Amministratori

Cap holding, 40 milioni per i rifiuti di Busto

Piano per trasformare l’inceneritore lombardo in un termovalorizzatore

di Sara Monaci

Parte ufficialmente il recupero dell’inceneritore di Busto Arsizio, uno dei 13 della Lombardia, che serve l’Alto Milanese e il Sud della provincia di Varese. Il gruppo Cap holding (la multiutility della provincia di Milano, Monza e Brianza, Pavia, Varese e Como), Amga e Agesp (le società pubbliche dei rifiuti di Legnano e Busto Arsizio) hanno dato vita ad una newco, Neutalia, che prevede un piano di investimenti di medio periodo di circa 40 milioni, con l’obiettivo di ripristinare l’attività, innovare la struttura trasformando l’inceneritore in un termovalorizzatore - in grado cioè non solo di bruciare rifiuti ma anche di trasformarli in energia per il territorio - e in prospettiva, dal punto di vista burocratico, creare anche una nuova stazione appaltante per realizzare acquisti e bandi delle tre società in modo più snello. «Abbiamo intenzione di trasformare un impianto che oggi è solo un inceneritore in un polo di economia circolare, integrando servizio idrico e gestione ambientale, ha commentato Alessandro Russo - presidente e ad di Gruppo Cap - Si tratta di un vero e proprio cambio di paradigma, con l’obiettivo della carbon neutrality».

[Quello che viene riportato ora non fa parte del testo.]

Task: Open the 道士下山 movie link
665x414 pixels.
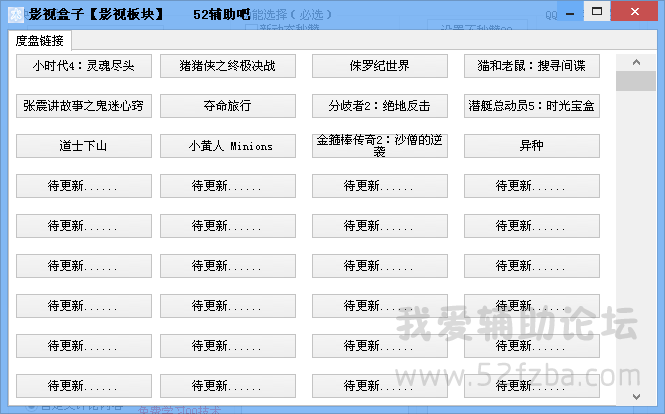Action: 84,146
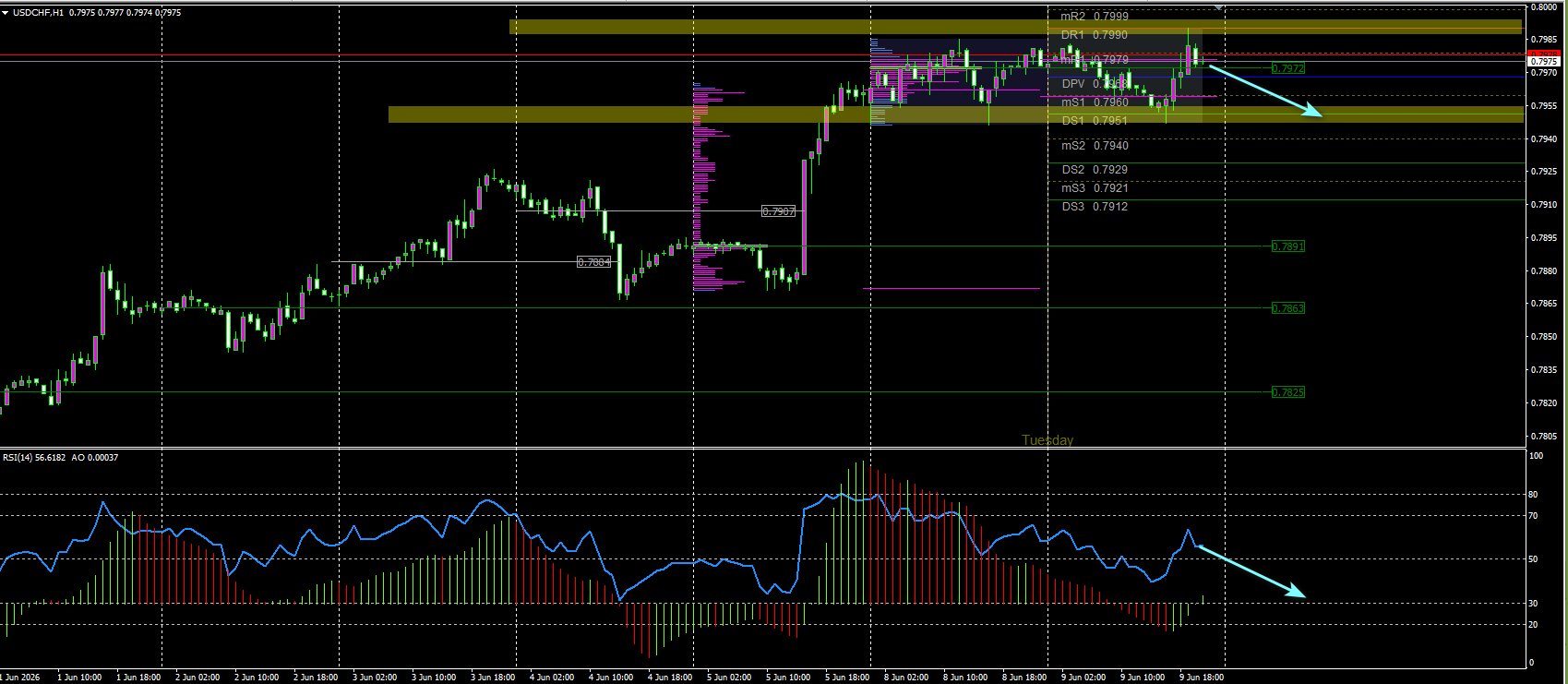This screenshot has height=684, width=1568.
Task: Open the USDCHF,H1 chart dropdown triangle
Action: (x=6, y=13)
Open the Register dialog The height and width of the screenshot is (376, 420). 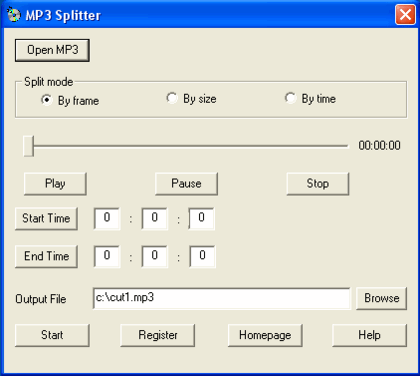pos(158,335)
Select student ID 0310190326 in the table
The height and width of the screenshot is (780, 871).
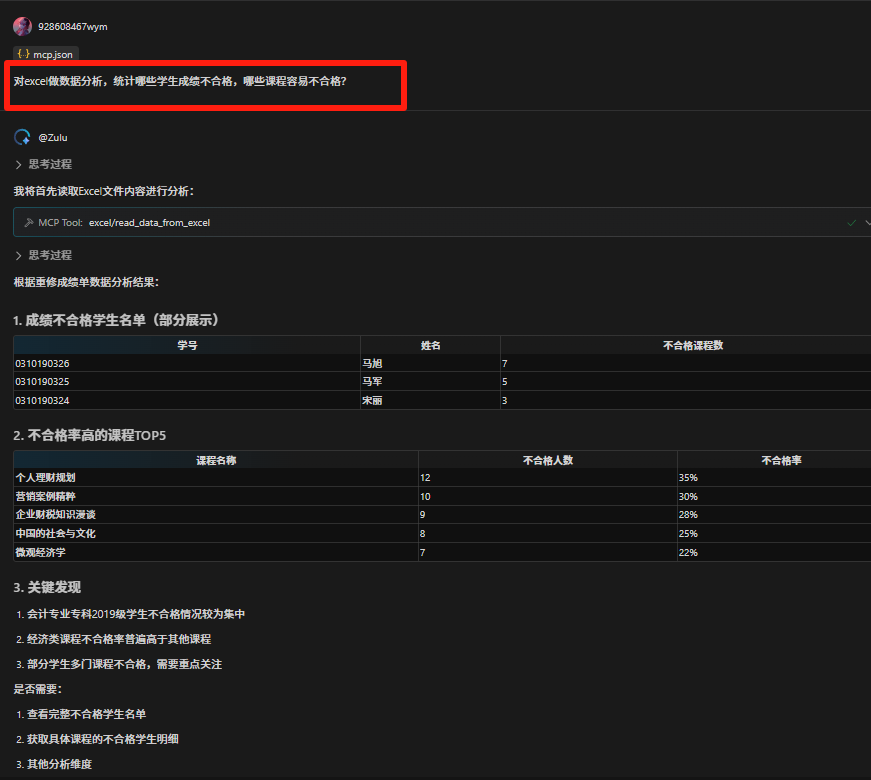[x=44, y=362]
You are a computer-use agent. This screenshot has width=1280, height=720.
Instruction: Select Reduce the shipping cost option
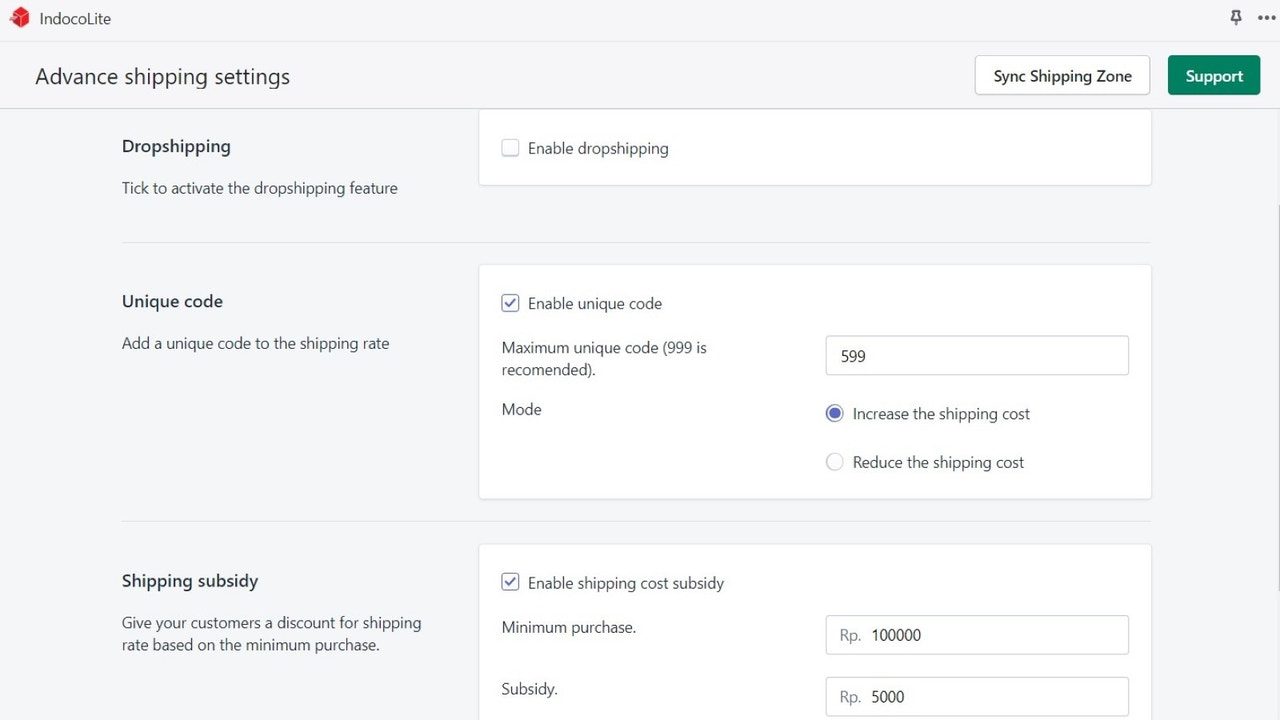click(835, 462)
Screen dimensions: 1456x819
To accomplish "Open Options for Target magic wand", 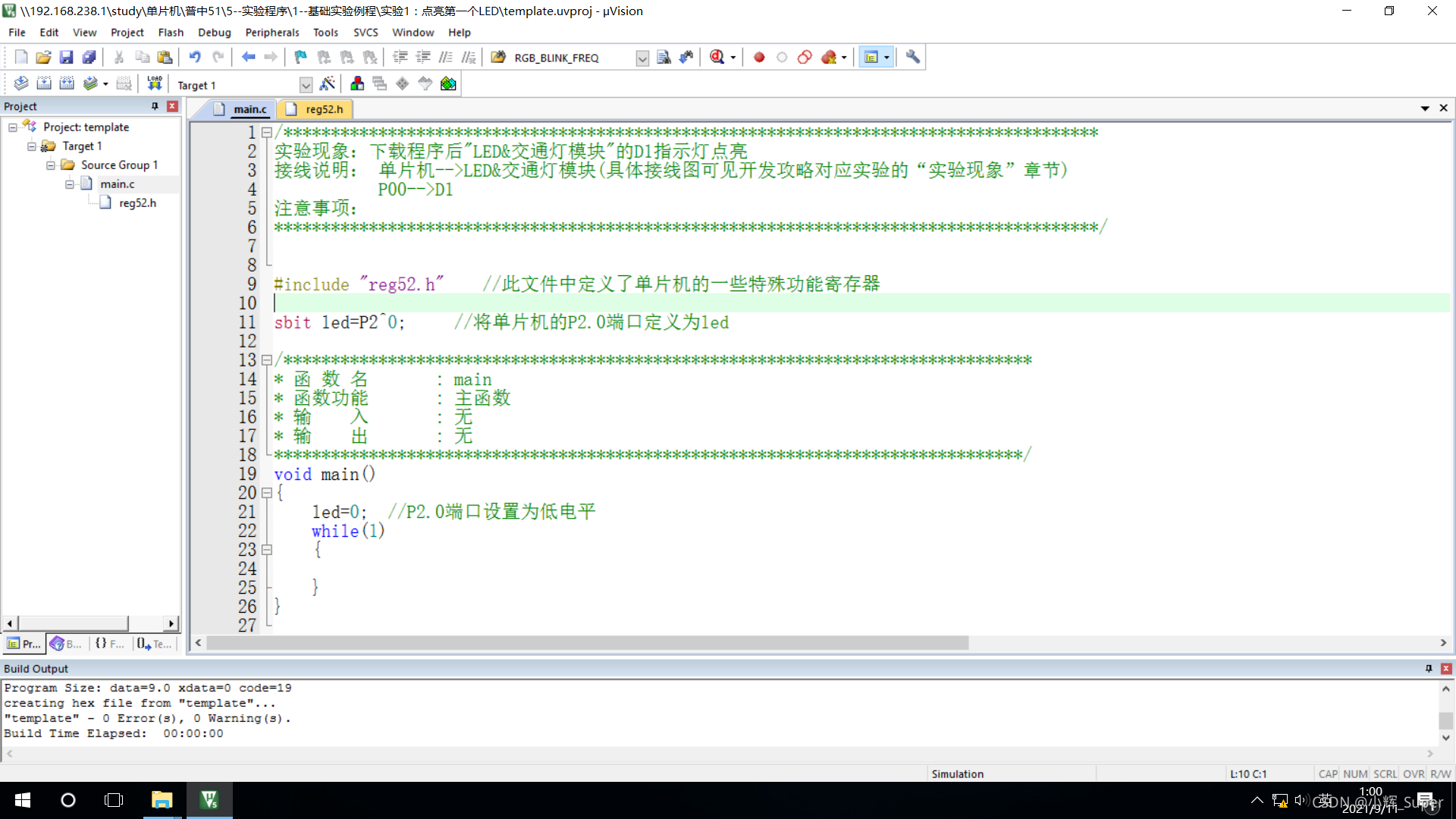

La nuova società, che verrà presieduta da Michele Falcone (in rappresentanza del gruppo Cap), presenterà ad aprile il primo piano industriale con una disponibilità di liquidità immediata da 8,3 milioni, da usare per migliorare una turbina e acquistarne una nuova. La società si accollerà i debiti residui di 8 milioni circa della società di gestione precedente, in stato fallimentare.

L’inceneritore brucia una media di 100mila tonnellate all’ anno di rifiuti, con un fatturato medio di 13 milioni. La sua storia è caratterizzata da assenza di investimenti e manutenzione, fino ad arrivare ad un incendio che nel 2020 ha rovinato le turbine. La società di gestione precedente Accam ha di fatto chiuso la sua attività con una passività di 38 milioni (in parte rinegoziati) e un’ esposizione debitoria di circa dieci. Da otto anni l’impianto è in attesa di investimenti. Nel 2013 c’era un piano da 40 milioni per “revamparlo”, ma il progetto non è mai stato aggiudicato. Nel 2014 comparve l’ipotesi di una newco per un termovalorizzatore, ma la cittadinanza non lo volle e l’amministrazione rinunciò. Nel 2017 vennero solo ridotte le “linee dei fumi”, per 4 milioni di investimenti, ma l’impianto ha continuato a bloccarsi (con perdite da 1,5 milioni di euro in 2 anni). Gli amministratori di Accam prepararono infine un piano di investimenti da 10 milioni dal 2019 al 2027, ma proprio nel 2019 sono stati arrestati i vertici della società, coinvolti nell’inchiesta giudiziaria della procura di Milano “Mensa dei poveri”. Ora si riparte con la nuova società, che lavorerà in regime in-house, con il controllo indiretto (tramite le partecipate) di 27 comuni.